> [Stored data]
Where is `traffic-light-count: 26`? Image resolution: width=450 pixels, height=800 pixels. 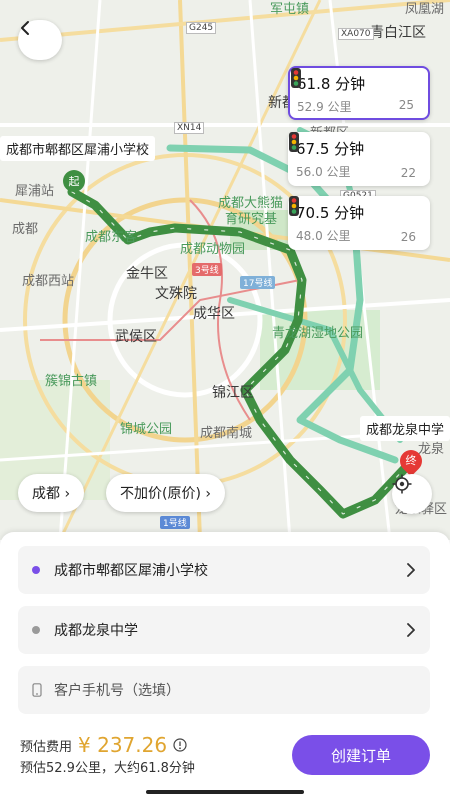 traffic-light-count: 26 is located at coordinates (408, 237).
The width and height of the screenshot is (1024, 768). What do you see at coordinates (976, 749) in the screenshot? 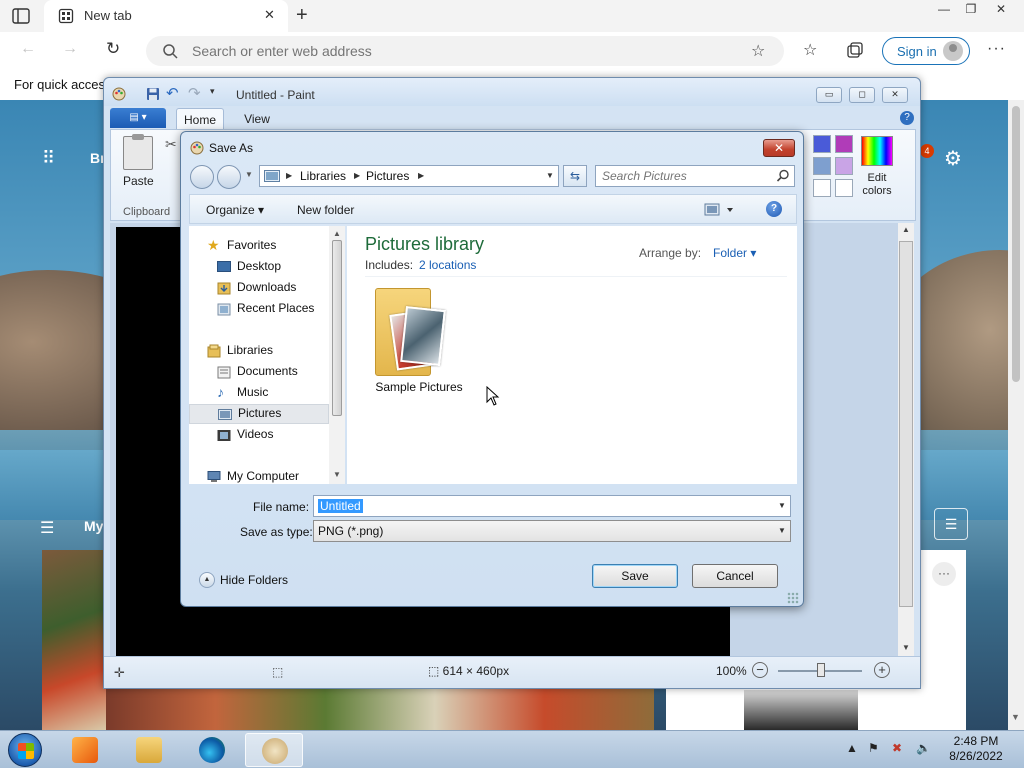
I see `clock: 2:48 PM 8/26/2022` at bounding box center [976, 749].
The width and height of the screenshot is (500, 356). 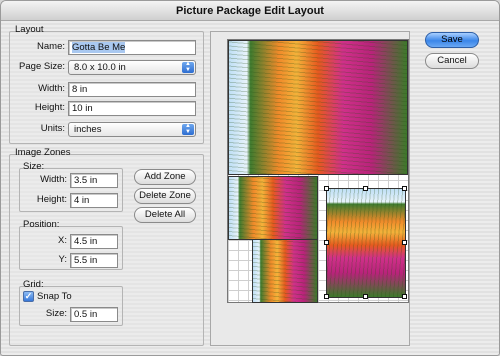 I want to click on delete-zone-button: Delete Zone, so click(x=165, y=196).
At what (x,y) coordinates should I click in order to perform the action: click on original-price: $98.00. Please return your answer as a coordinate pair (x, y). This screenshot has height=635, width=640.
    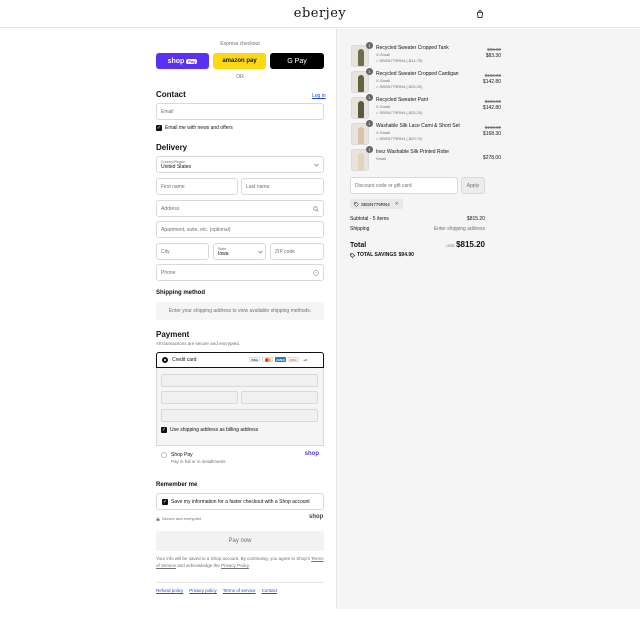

> [Directions for this task]
Count the lines of the listing that contain the string "pair", treating uppercase and lowercase letters as distinct. Give only the number.

> [Answer for this exercise]
1